#### Problem description
Copy the records from the line containing "The width and" through the line containing "will (x=214, y=24).", swapping "nav item" for "menu item" and leaving everything else unchanged.

#### Data
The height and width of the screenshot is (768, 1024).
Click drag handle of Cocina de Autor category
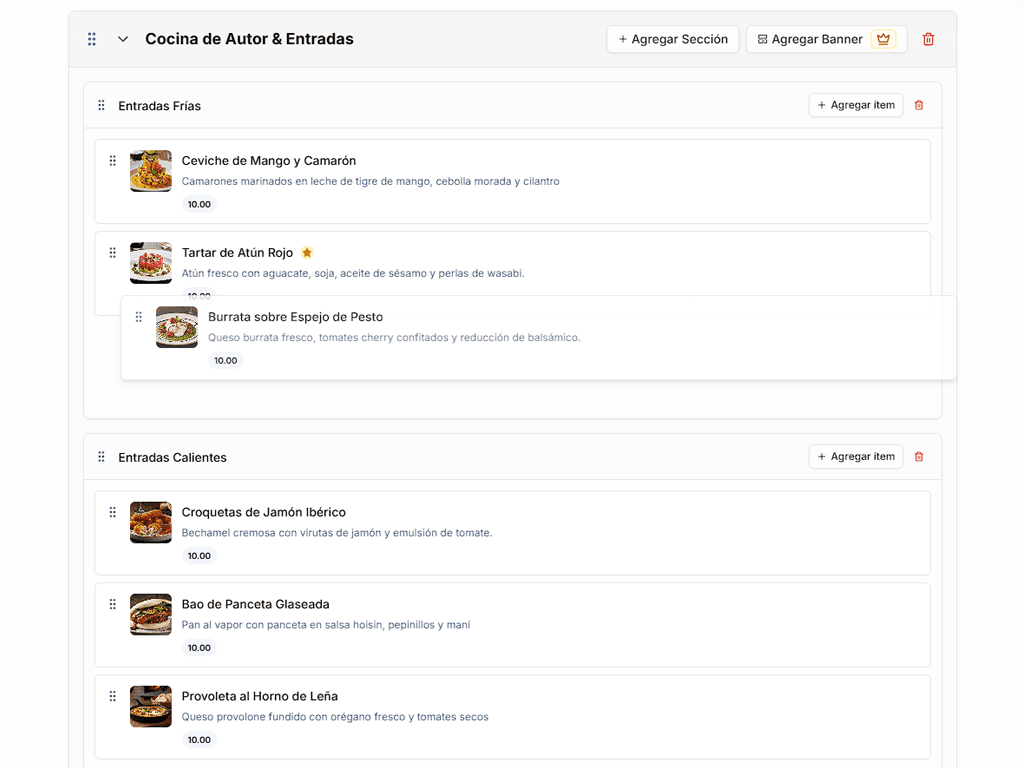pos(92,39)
---
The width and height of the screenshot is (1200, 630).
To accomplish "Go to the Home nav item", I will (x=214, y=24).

#### Complete answer
The width and height of the screenshot is (1200, 630).
To accomplish "Go to the Home menu item", I will (x=214, y=24).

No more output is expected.